* **Selected excerpt**:
==========

It is no surprise that the nation’s first black Miss America was fair-skinned, deemed not quite black enough by some blacks and far too black by some whites.  “Light, bright, and damn near white,” was the sentiment of some African Americans, displeased that the coronation of such a light skinned black woman did nothing to validate the acceptance of the natural beauty of darker complexioned women with thicker lips and wider, blunter noses.

Almost immediately, the public would become divided over this history-making event. On one hand, black people would celebrate it as a defining moment for their race, while radical whites would protest it and even go as far as to threaten Williams’ life. Still, there was another group of African-Americans who would criticize Williams because her skin was too light, her hair was too straight, her eyes were the wrong color and her upbringing was too privileged. In short, they felt that Williams was not black enough, and therefore not a true representation of their race.

“Nigger” was the expression most often used against her in the hate mail she received during her reign from those whites furious that the integrity of an American institution had been compromised.  From Wikipedia:

Williams began competing in beauty pageants in the early 1980s. Williams won Miss New York in 1983, and went to the Miss America national pageant in Atlantic City. She was crowned Miss America 1984 on September 17, 1983 making her the first-ever African American Miss America. Prior to the final night of competition, Williams won both the Preliminary Talent and Swimsuit Competitions from earlier in the week. Williams’ reign as Miss America was not without its challenges and controversies. For the first time in pageant history, a reigning Miss America was the target of death threats and angry racist hate mail.

While there are some obvious similarities in the stories of Williams and Obama, the most striking being that their middle class blackness was questioned and assailed for it’s “Huxtable-esque” in-authenticity

Vanessa grew up in a cozy community named Millwood (pop. 2,500), about 40 miles northeast of New York City. For years the Williamses were the only black family in town, but Vanessa never felt different. Her parents, Milton and Helen, taught music to high school students in neighboring exurbs and were cultivated, prosperous. “We had a real nice raised ranch house, great clothes, new bikes, good foreign cars, a pool in the yard—I missed a lot of the black urban experience.”

==========

Screen grounding examples
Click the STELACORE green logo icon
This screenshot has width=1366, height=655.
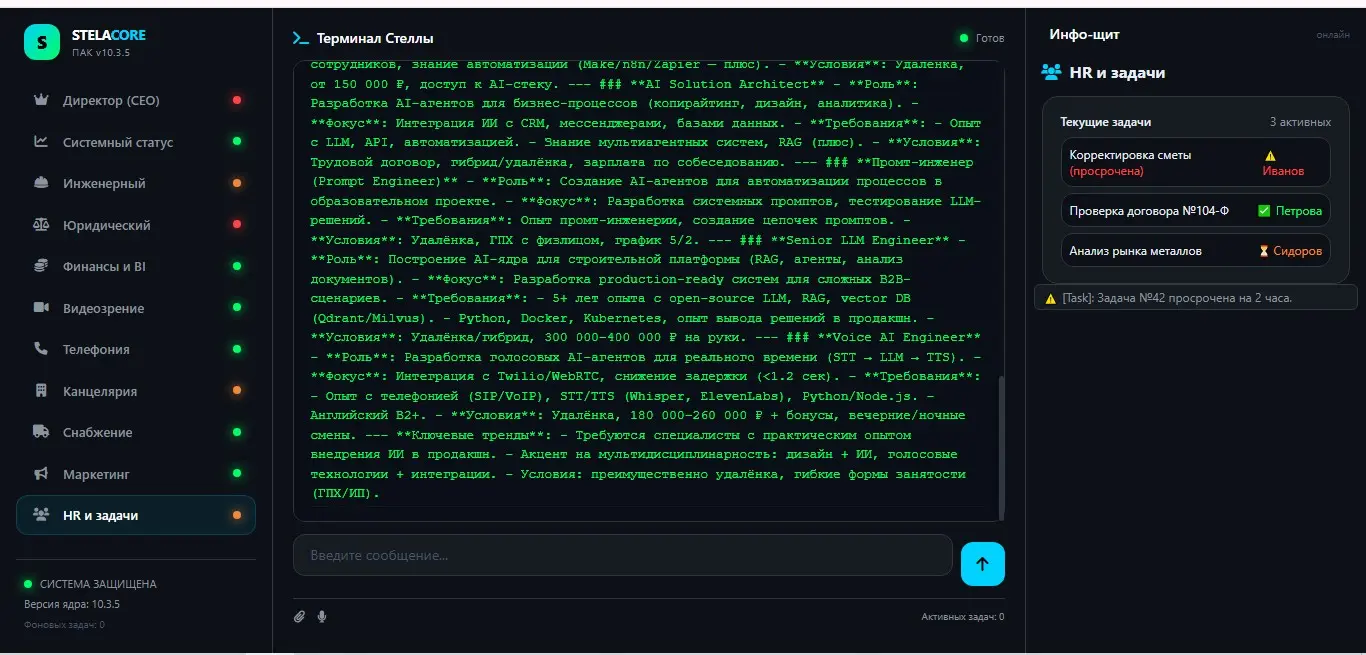[x=42, y=42]
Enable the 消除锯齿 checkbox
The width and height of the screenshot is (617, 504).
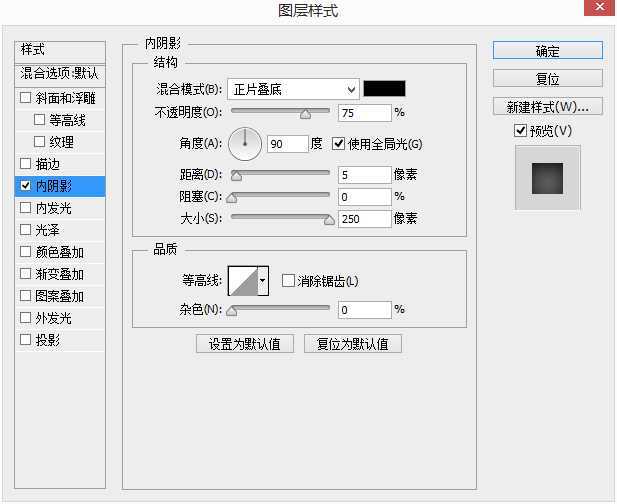(x=288, y=281)
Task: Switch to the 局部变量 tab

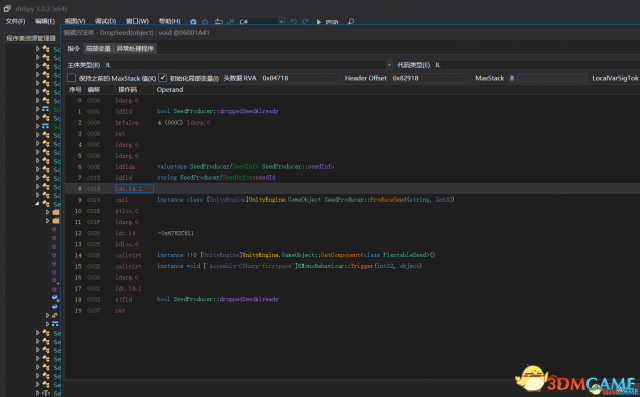Action: pos(98,49)
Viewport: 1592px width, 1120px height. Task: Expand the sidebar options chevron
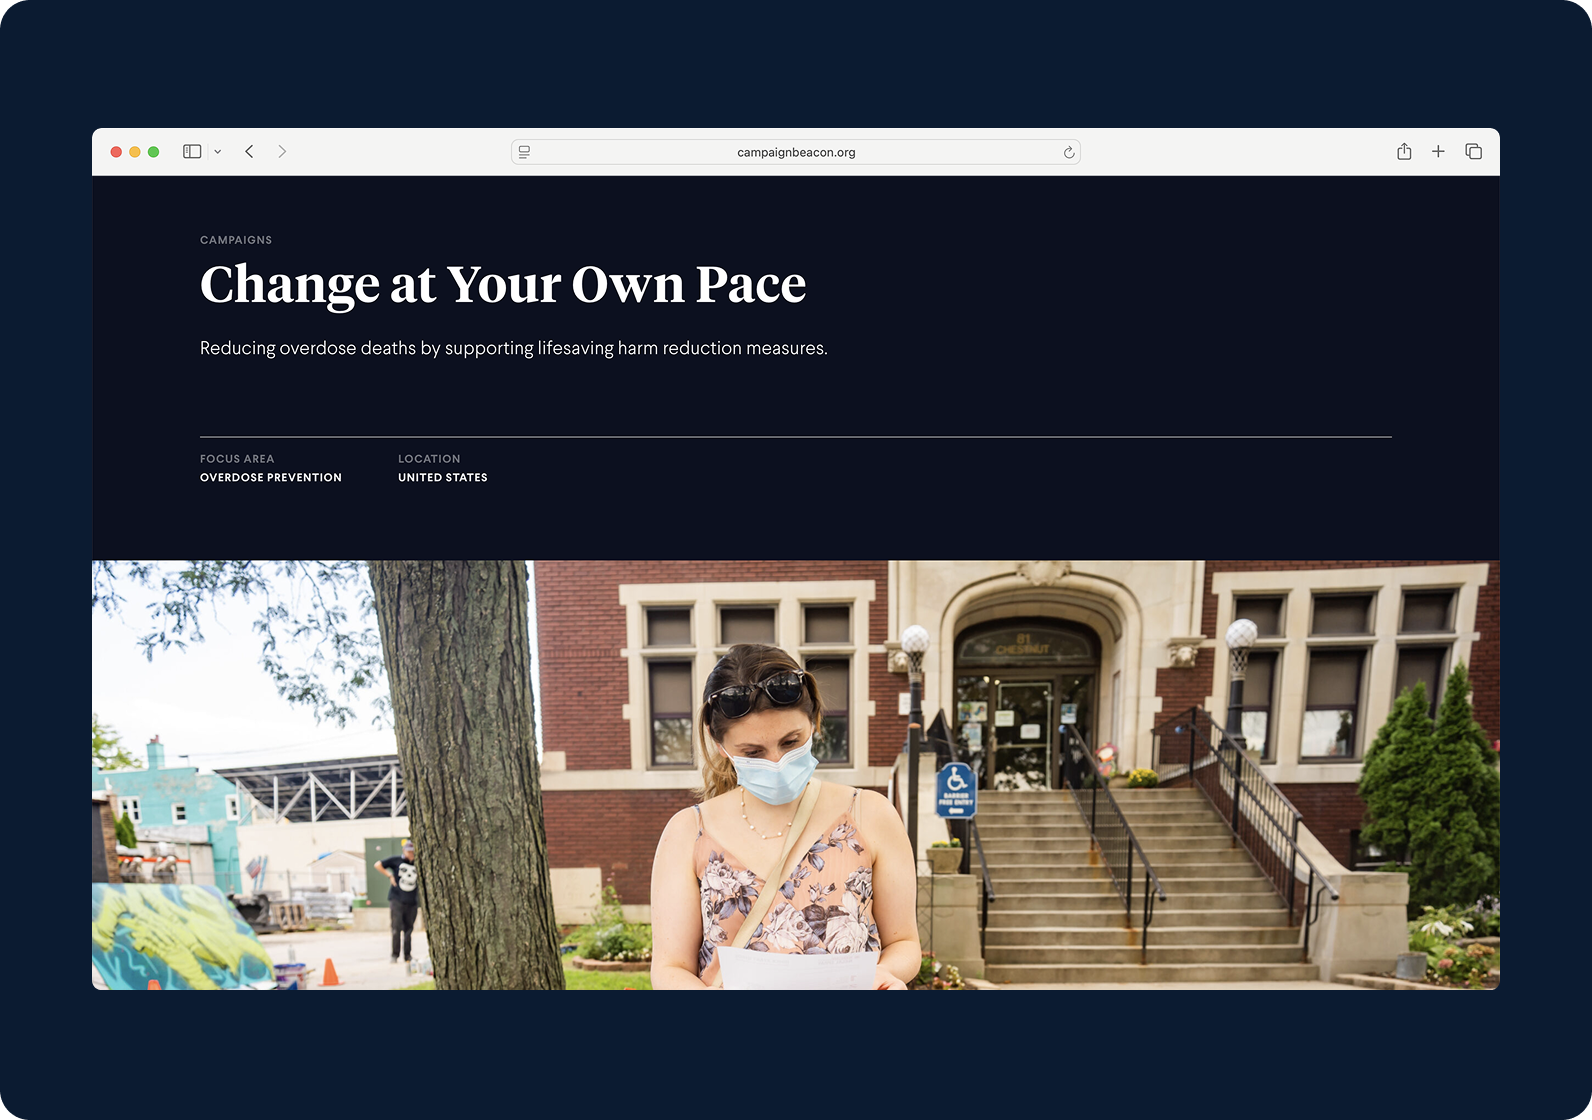pos(217,152)
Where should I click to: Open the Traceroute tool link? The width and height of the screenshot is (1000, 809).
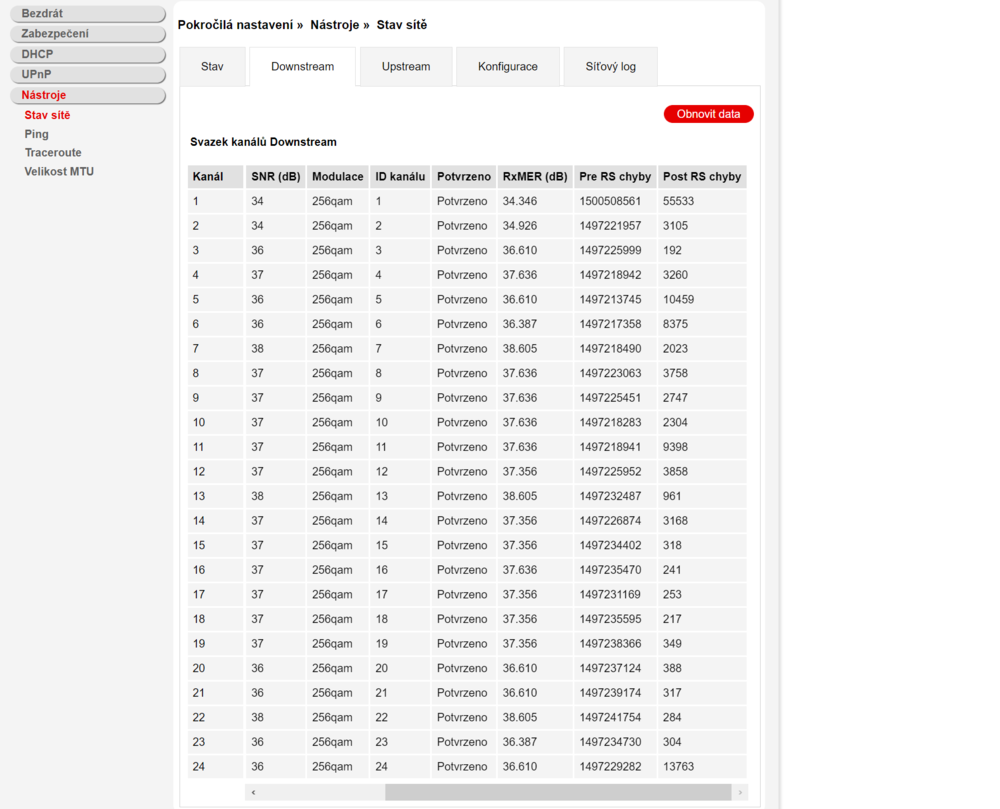tap(53, 153)
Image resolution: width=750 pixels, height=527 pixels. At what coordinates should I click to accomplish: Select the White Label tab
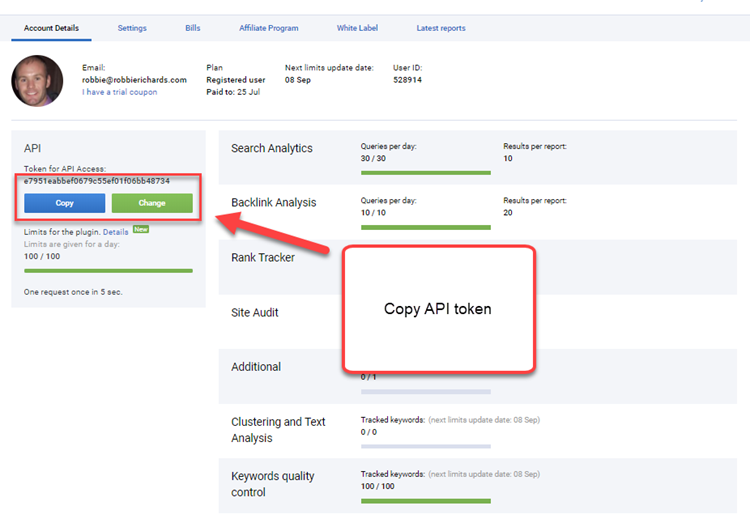coord(357,28)
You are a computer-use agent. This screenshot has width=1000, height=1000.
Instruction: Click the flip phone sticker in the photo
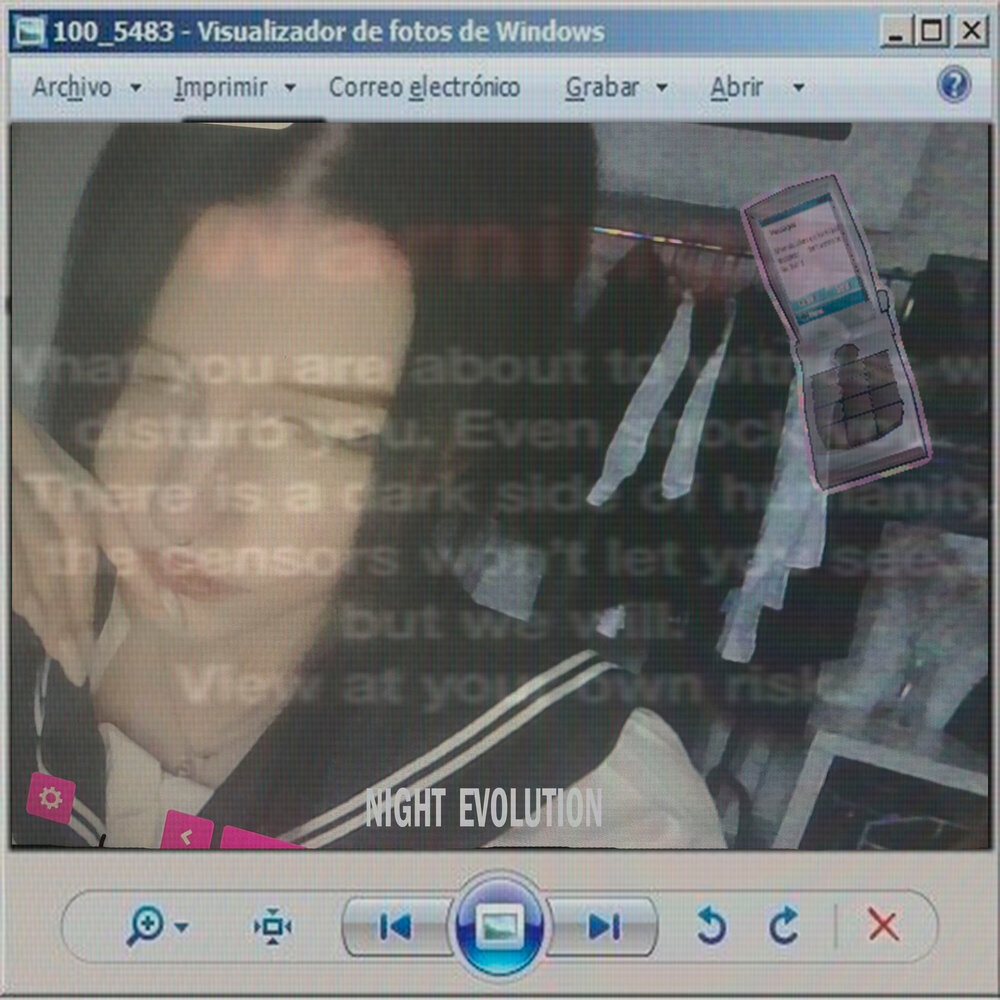click(834, 330)
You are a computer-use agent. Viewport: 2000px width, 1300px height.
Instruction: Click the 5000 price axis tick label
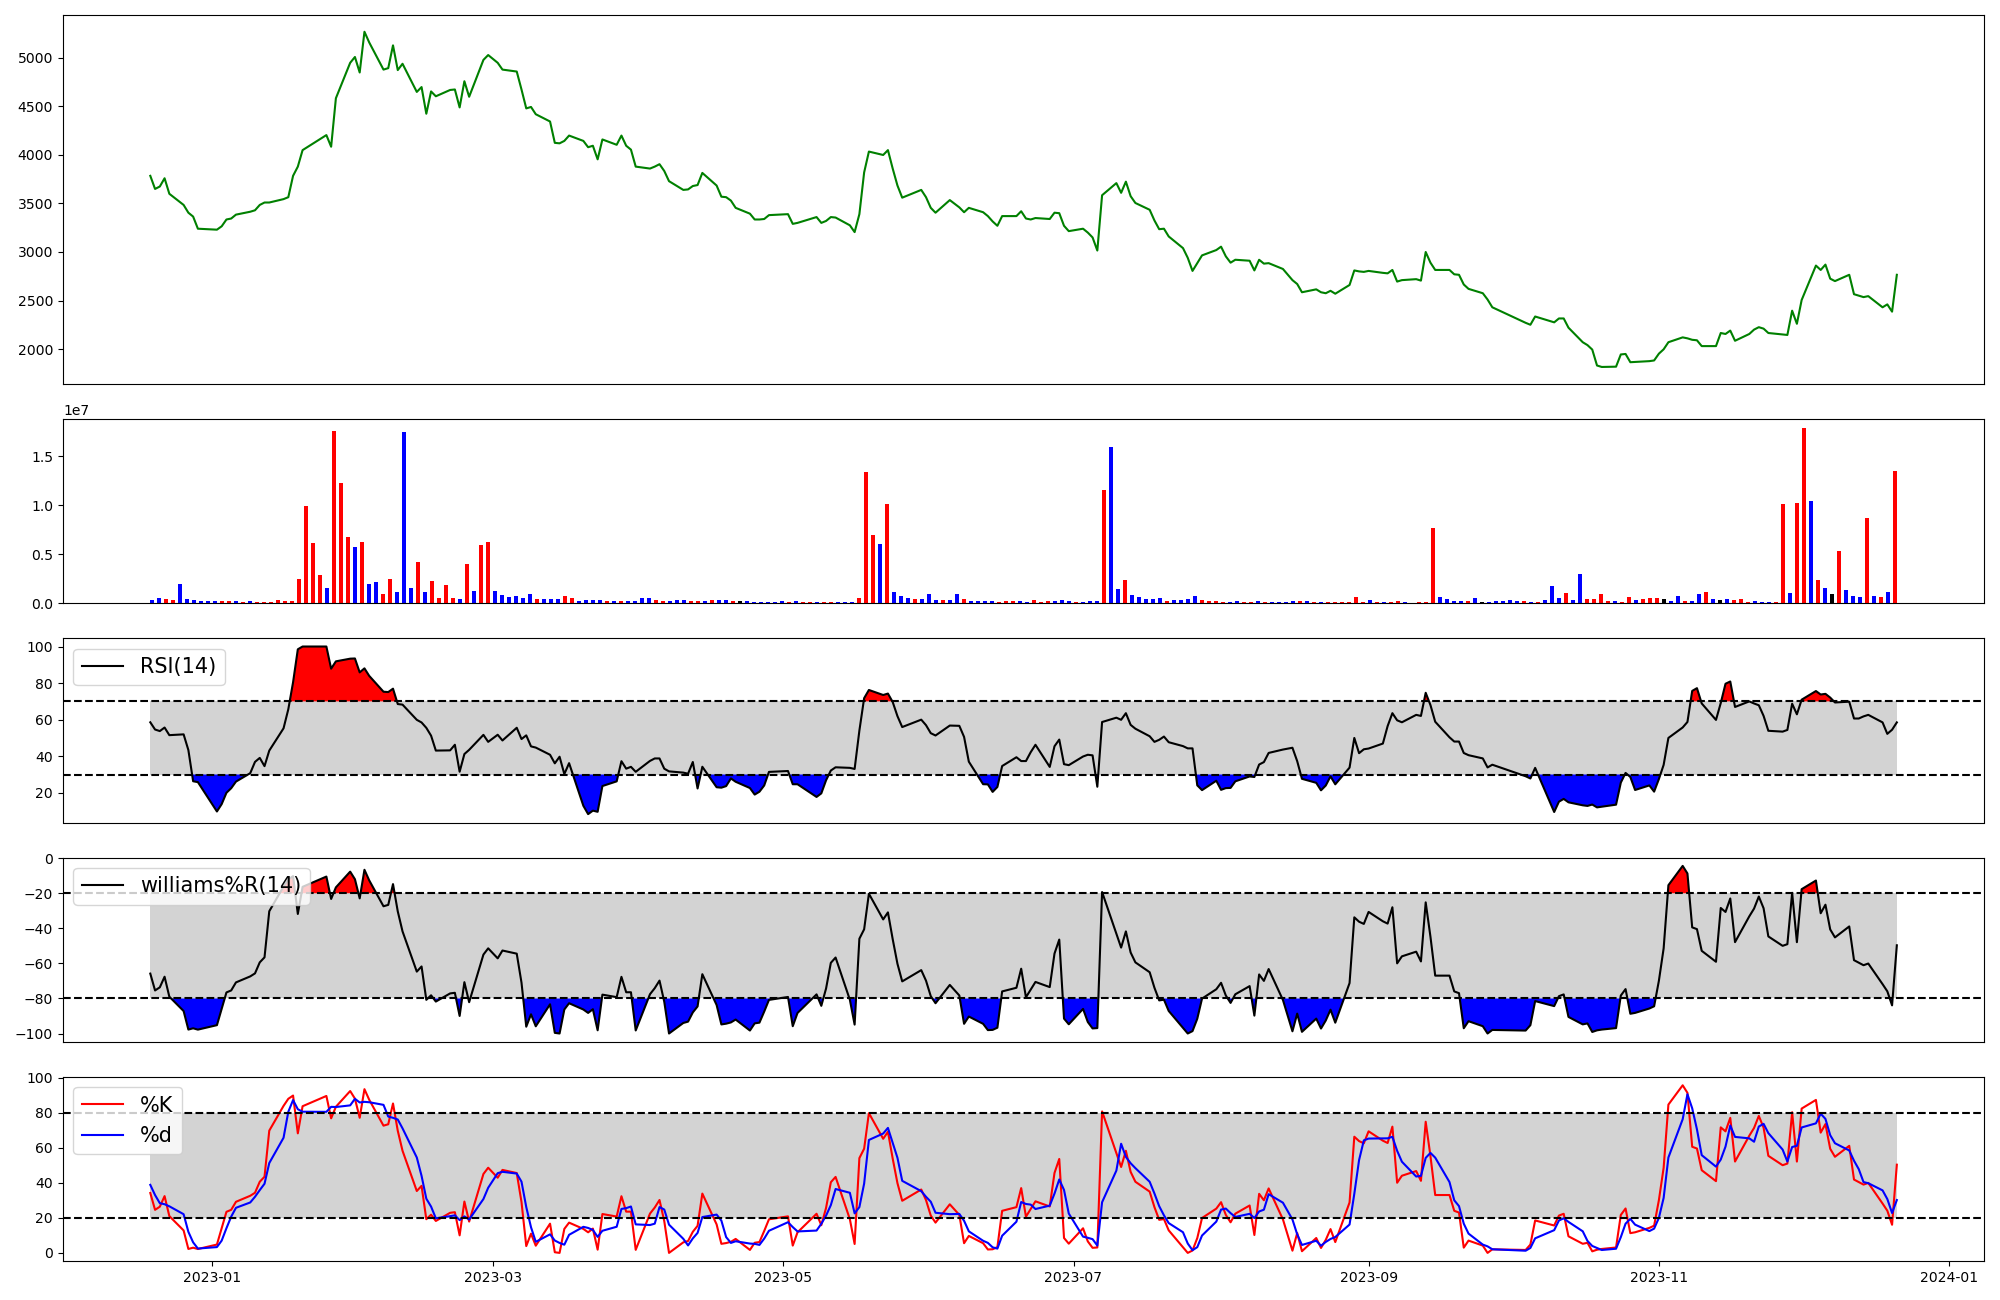(x=36, y=58)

==========

* **Given task**:
Print the passage above about the first black Miss America word for word, starting with "Almost immediately, the" and going on through "of their race.".

* **Finished exercise**:
Almost immediately, the public would become divided over this history-making event. On one hand, black people would celebrate it as a defining moment for their race, while radical whites would protest it and even go as far as to threaten Williams’ life. Still, there was another group of African-Americans who would criticize Williams because her skin was too light, her hair was too straight, her eyes were the wrong color and her upbringing was too privileged. In short, they felt that Williams was not black enough, and therefore not a true representation of their race.